[Stored dataset items]

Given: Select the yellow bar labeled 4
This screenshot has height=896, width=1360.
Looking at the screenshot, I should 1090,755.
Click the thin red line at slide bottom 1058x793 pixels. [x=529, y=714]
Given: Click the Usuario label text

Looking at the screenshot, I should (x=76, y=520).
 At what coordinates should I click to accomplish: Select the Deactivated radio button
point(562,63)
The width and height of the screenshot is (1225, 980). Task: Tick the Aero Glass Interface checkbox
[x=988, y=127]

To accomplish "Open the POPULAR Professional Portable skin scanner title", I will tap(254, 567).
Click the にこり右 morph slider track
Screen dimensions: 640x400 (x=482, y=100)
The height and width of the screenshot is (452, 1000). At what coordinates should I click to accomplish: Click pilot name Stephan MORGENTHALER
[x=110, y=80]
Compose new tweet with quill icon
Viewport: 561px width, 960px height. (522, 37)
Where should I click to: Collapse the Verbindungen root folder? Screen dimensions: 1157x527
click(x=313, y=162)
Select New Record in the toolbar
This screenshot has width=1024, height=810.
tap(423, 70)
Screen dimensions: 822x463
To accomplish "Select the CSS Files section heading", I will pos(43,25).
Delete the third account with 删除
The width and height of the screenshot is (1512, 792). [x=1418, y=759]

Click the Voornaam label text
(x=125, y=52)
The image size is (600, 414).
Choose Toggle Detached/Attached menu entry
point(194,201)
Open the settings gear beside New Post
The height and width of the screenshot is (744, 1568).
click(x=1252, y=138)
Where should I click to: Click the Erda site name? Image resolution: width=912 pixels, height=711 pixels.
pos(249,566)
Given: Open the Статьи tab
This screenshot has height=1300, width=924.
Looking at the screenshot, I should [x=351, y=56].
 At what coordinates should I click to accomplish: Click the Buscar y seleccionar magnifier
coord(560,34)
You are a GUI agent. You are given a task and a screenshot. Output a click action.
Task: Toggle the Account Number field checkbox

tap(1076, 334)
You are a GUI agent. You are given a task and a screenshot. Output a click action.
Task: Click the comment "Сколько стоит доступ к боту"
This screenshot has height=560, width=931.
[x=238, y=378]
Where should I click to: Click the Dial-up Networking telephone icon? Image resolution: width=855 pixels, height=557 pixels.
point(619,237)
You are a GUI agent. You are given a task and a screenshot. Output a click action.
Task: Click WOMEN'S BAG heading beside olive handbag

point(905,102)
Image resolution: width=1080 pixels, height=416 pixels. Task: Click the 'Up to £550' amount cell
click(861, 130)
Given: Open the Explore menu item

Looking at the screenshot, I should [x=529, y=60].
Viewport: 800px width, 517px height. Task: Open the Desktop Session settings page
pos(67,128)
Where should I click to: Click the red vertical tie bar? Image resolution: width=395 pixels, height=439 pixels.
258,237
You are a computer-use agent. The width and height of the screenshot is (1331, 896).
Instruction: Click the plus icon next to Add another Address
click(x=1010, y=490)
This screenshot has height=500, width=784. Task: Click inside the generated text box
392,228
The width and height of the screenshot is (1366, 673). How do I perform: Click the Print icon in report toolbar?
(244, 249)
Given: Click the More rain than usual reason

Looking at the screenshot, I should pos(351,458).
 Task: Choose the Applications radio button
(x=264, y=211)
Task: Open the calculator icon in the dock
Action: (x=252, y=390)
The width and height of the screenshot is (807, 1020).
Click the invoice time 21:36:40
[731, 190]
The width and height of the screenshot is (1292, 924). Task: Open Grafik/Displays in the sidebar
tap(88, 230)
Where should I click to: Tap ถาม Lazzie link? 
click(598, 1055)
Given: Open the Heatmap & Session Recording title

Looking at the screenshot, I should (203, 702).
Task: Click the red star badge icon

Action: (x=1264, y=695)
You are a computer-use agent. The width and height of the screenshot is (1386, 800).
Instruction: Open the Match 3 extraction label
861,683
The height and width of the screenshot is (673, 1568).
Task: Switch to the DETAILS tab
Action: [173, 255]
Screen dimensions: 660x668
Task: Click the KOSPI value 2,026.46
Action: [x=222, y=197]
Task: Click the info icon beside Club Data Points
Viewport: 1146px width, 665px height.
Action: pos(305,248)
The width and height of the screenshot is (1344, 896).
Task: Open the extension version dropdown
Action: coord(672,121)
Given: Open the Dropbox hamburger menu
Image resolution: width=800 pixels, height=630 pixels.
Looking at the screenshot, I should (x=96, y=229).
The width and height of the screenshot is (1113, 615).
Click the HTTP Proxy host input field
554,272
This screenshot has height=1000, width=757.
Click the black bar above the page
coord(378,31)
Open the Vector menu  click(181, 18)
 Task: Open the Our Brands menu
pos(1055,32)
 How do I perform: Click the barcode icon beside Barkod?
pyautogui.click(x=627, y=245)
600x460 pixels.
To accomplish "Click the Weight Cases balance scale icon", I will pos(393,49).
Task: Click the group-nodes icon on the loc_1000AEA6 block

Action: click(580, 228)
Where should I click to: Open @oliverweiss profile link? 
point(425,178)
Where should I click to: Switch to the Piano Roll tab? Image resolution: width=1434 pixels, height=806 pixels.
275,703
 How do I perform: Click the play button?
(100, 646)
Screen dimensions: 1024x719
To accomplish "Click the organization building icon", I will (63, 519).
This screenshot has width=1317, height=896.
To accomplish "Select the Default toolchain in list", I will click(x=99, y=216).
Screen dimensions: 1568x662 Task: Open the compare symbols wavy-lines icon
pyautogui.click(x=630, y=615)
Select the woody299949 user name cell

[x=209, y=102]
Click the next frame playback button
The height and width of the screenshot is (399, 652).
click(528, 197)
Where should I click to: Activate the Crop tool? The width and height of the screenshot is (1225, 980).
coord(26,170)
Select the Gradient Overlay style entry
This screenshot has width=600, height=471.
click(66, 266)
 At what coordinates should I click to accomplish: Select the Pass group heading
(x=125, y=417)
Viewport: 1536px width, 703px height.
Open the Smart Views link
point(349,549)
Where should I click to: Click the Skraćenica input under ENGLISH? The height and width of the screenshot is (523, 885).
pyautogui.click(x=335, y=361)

### YOUR OBJECTIVE:
Reproduce each line above without any alteration.

### RESULT OF THIS TASK:
Given: Select the yellow bar labeled 4
This screenshot has height=896, width=1360.
Looking at the screenshot, I should 1090,755.
Click the thin red line at slide bottom 1058x793 pixels. [x=529, y=714]
Given: Click the Usuario label text

Looking at the screenshot, I should (x=76, y=520).
 At what coordinates should I click to accomplish: Select the Deactivated radio button
point(562,63)
The width and height of the screenshot is (1225, 980). Task: Tick the Aero Glass Interface checkbox
[x=988, y=127]

To accomplish "Open the POPULAR Professional Portable skin scanner title", I will tap(254, 567).
Click the にこり右 morph slider track
Screen dimensions: 640x400 (x=482, y=100)
The height and width of the screenshot is (452, 1000). At what coordinates should I click to accomplish: Click pilot name Stephan MORGENTHALER
[x=110, y=80]
Compose new tweet with quill icon
Viewport: 561px width, 960px height. (522, 37)
Where should I click to: Collapse the Verbindungen root folder? Screen dimensions: 1157x527
click(x=313, y=162)
Select New Record in the toolbar
This screenshot has width=1024, height=810.
tap(423, 70)
Screen dimensions: 822x463
To accomplish "Select the CSS Files section heading", I will pos(43,25).
Delete the third account with 删除
The width and height of the screenshot is (1512, 792). [x=1418, y=759]

Click the Voornaam label text
(x=125, y=52)
The image size is (600, 414).
Choose Toggle Detached/Attached menu entry
point(194,201)
Open the settings gear beside New Post
The height and width of the screenshot is (744, 1568).
click(x=1252, y=138)
Where should I click to: Click the Erda site name? Image resolution: width=912 pixels, height=711 pixels.
pos(249,566)
Given: Open the Статьи tab
This screenshot has height=1300, width=924.
Looking at the screenshot, I should [x=351, y=56].
 At what coordinates should I click to accomplish: Click the Buscar y seleccionar magnifier
coord(560,34)
You are a GUI agent. You are given a task and a screenshot. Output a click action.
Task: Toggle the Account Number field checkbox

tap(1076, 334)
You are a GUI agent. You are given a task and a screenshot. Output a click action.
Task: Click the comment "Сколько стоит доступ к боту"
This screenshot has height=560, width=931.
[x=238, y=378]
Where should I click to: Click the Dial-up Networking telephone icon? Image resolution: width=855 pixels, height=557 pixels.
point(619,237)
You are a GUI agent. You are given a task and a screenshot. Output a click action.
Task: Click WOMEN'S BAG heading beside olive handbag

point(905,102)
Image resolution: width=1080 pixels, height=416 pixels. Task: Click the 'Up to £550' amount cell
click(861, 130)
Given: Open the Explore menu item

Looking at the screenshot, I should [x=529, y=60].
Viewport: 800px width, 517px height. Task: Open the Desktop Session settings page
pos(67,128)
Where should I click to: Click the red vertical tie bar? Image resolution: width=395 pixels, height=439 pixels.
258,237
You are a computer-use agent. The width and height of the screenshot is (1331, 896).
Instruction: Click the plus icon next to Add another Address
click(x=1010, y=490)
This screenshot has height=500, width=784. Task: Click inside the generated text box
392,228
The width and height of the screenshot is (1366, 673). How do I perform: Click the Print icon in report toolbar?
(244, 249)
Given: Click the More rain than usual reason

Looking at the screenshot, I should pos(351,458).
 Task: Choose the Applications radio button
(x=264, y=211)
Task: Open the calculator icon in the dock
Action: (x=252, y=390)
The width and height of the screenshot is (807, 1020).
Click the invoice time 21:36:40
[731, 190]
The width and height of the screenshot is (1292, 924). Task: Open Grafik/Displays in the sidebar
tap(88, 230)
Where should I click to: Tap ถาม Lazzie link? 
click(598, 1055)
Given: Open the Heatmap & Session Recording title

Looking at the screenshot, I should (203, 702).
Task: Click the red star badge icon

Action: (x=1264, y=695)
You are a computer-use agent. The width and height of the screenshot is (1386, 800).
Instruction: Open the Match 3 extraction label
861,683
The height and width of the screenshot is (673, 1568).
Task: Switch to the DETAILS tab
Action: [173, 255]
Screen dimensions: 660x668
Task: Click the KOSPI value 2,026.46
Action: [x=222, y=197]
Task: Click the info icon beside Club Data Points
Viewport: 1146px width, 665px height.
Action: pos(305,248)
The width and height of the screenshot is (1344, 896).
Task: Open the extension version dropdown
Action: coord(672,121)
Given: Open the Dropbox hamburger menu
Image resolution: width=800 pixels, height=630 pixels.
Looking at the screenshot, I should (x=96, y=229).
The width and height of the screenshot is (1113, 615).
Click the HTTP Proxy host input field
554,272
This screenshot has height=1000, width=757.
Click the black bar above the page
coord(378,31)
Open the Vector menu  click(181, 18)
 Task: Open the Our Brands menu
pos(1055,32)
 How do I perform: Click the barcode icon beside Barkod?
pyautogui.click(x=627, y=245)
600x460 pixels.
To accomplish "Click the Weight Cases balance scale icon", I will pos(393,49).
Task: Click the group-nodes icon on the loc_1000AEA6 block

Action: click(580, 228)
Where should I click to: Open @oliverweiss profile link? 
point(425,178)
Where should I click to: Switch to the Piano Roll tab? Image resolution: width=1434 pixels, height=806 pixels.
275,703
 How do I perform: Click the play button?
(100, 646)
Screen dimensions: 1024x719
To accomplish "Click the organization building icon", I will (63, 519).
This screenshot has width=1317, height=896.
To accomplish "Select the Default toolchain in list", I will click(x=99, y=216).
Screen dimensions: 1568x662 Task: Open the compare symbols wavy-lines icon
pyautogui.click(x=630, y=615)
Select the woody299949 user name cell

[x=209, y=102]
Click the next frame playback button
The height and width of the screenshot is (399, 652).
click(528, 197)
Where should I click to: Activate the Crop tool? The width and height of the screenshot is (1225, 980).
coord(26,170)
Select the Gradient Overlay style entry
This screenshot has width=600, height=471.
click(66, 266)
 At what coordinates should I click to accomplish: Select the Pass group heading
(x=125, y=417)
Viewport: 1536px width, 703px height.
Open the Smart Views link
point(349,549)
Where should I click to: Click the Skraćenica input under ENGLISH? The height and width of the screenshot is (523, 885).
pyautogui.click(x=335, y=361)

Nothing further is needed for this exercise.